We’ve been home from camp for just over a week now. In all accounts it was a great week. Our leaders did an amazing job caring for students. Our students were the most welcoming they’ve been in recent memory. It was great seeing them open up to God through worship, something we don’t see very often in our Sunday mornings.

Something interesting happened to me on our last day of camp and I can’t seem to shake it. Normally, patience with students is something I do pretty well at. After all these years of middle school ministry, you kind of get used to the noise level and chaos of middle schoolers. But as the week went on I had less patience and found myself longing to control my students more. It started small with cabin cleanliness, but then it grew into something I didn’t like seeing in myself. I began to mistake control for discipleship. I was telling kids what to do instead (pretty emphatically) instead of helping them discover what God was calling them to on their own. When these conversations happened, I saw the difference in my students’ countenance. They didn’t feel loved, they felt used and controlled.

The pace of this summer and some personal things have left me drained and fatigued. I’m coming to the conclusion that my control issue comes from that fatigue. I’ve been running this summer not on the Spirit, but on my own energy. When I do that I default into my fleshly methods of life change. These include controlling kids and ordering them instead of leading/guiding.

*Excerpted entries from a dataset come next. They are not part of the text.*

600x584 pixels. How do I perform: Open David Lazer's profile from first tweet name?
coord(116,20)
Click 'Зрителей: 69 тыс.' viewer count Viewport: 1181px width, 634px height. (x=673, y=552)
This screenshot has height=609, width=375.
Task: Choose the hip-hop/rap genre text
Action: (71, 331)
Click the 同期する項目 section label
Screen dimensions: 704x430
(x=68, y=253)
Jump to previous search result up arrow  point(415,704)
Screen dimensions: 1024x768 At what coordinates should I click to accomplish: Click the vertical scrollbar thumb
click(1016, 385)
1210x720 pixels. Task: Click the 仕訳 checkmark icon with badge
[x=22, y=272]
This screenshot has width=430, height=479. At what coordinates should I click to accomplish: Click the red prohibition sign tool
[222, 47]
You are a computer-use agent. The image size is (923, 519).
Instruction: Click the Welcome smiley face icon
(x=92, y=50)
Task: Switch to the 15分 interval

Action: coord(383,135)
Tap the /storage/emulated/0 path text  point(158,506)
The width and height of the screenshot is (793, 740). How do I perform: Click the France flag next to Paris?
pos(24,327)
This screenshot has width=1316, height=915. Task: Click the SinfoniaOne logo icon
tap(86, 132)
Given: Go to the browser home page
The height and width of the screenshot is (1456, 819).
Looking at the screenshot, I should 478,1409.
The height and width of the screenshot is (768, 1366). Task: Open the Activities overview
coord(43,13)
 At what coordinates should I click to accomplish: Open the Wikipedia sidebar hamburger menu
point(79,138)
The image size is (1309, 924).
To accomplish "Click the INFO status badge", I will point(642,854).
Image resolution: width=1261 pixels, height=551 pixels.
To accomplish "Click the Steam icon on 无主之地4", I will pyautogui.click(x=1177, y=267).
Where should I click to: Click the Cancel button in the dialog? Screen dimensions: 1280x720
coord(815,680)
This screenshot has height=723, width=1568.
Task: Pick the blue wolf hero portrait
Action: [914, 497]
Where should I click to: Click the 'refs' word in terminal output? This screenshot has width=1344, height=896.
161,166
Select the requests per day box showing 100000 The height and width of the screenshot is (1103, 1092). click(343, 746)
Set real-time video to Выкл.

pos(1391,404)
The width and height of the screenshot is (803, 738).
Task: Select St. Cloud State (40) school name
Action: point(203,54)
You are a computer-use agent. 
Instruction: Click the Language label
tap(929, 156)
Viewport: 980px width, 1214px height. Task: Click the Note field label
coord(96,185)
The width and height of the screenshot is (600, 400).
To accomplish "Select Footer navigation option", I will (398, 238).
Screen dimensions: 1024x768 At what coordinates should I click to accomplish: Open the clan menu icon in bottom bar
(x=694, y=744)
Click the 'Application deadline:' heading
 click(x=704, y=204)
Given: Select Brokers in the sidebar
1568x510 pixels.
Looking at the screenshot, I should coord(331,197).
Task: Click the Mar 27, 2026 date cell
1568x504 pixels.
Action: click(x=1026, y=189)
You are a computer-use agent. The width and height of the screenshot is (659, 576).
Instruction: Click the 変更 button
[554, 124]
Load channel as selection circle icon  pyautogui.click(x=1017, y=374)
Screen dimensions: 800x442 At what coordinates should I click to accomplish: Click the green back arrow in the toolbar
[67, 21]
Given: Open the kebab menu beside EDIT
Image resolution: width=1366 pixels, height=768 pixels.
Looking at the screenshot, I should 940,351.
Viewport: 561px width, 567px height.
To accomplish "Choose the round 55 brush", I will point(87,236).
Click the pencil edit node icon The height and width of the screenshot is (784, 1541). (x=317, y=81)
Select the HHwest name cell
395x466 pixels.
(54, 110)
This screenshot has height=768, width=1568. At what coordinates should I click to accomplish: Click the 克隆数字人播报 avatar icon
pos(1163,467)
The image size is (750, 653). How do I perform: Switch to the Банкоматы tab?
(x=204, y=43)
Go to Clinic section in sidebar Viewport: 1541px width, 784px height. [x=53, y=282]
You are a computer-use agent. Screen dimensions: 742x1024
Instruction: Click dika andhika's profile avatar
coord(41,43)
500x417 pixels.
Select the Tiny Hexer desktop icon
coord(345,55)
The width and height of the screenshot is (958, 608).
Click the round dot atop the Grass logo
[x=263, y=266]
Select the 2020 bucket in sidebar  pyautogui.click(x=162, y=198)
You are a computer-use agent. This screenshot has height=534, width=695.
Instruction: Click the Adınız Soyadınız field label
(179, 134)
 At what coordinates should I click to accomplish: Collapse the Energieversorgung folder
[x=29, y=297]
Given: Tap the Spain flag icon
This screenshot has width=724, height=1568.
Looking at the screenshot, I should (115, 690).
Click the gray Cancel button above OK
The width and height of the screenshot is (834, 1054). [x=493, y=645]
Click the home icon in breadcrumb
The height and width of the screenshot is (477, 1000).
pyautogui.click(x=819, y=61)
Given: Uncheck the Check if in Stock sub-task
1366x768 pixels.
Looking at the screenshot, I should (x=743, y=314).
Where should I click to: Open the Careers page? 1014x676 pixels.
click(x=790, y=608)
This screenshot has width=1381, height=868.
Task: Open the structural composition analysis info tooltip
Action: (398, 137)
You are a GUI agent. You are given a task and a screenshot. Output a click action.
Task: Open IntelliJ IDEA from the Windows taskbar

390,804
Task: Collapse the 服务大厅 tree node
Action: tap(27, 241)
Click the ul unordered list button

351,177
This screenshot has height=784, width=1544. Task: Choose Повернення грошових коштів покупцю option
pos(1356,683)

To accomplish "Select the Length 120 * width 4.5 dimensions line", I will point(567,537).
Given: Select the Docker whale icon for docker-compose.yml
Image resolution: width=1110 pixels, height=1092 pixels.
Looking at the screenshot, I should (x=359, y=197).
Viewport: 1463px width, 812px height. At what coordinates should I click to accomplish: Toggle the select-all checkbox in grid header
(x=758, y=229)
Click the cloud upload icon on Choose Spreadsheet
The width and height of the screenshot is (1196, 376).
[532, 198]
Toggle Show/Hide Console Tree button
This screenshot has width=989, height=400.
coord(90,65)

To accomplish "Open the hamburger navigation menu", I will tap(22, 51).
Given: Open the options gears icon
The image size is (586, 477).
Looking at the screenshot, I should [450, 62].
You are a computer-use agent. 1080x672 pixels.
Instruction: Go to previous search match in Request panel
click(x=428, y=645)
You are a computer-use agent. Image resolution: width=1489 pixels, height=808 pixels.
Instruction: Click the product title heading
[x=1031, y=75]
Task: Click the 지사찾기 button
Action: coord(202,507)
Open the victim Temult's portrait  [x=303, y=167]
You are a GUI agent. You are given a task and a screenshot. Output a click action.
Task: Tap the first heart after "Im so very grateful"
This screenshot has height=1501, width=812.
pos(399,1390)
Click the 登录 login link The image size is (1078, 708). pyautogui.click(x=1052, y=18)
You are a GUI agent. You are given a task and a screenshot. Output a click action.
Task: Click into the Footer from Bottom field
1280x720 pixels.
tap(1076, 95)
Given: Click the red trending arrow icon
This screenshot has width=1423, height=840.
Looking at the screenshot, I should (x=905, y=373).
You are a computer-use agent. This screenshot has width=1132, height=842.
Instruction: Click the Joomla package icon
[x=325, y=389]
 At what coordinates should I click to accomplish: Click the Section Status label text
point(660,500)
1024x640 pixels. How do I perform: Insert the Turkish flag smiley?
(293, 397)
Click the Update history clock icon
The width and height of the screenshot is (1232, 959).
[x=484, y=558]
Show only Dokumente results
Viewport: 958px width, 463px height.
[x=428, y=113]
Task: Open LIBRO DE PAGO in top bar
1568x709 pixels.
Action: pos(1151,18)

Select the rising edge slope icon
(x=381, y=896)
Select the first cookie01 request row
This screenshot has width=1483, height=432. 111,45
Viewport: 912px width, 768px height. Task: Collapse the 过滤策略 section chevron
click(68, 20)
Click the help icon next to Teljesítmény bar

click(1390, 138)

My summer isn’t over, I’ve got about another month of craziness. I am realizing that I need to find my way again back into the arms of Jesus, to rest in Him and trust Him. What I need isn’t more sleep or a vacation, it’s less doing and more listening. When I seek to control my students, it’s a symptom that I believe that I am essentially necessary to their Spiritual growth. This is a dangerous (and wrong) assumption. I need to reorient my heart with a clear understanding that God is God and I am not. This is the cure for my desire to be a controlling youth pastor.

John 15:5 ““I am the vine; you are the branches. If you remain in me and I in you,you will bear much fruit; apart from me you can do nothing.”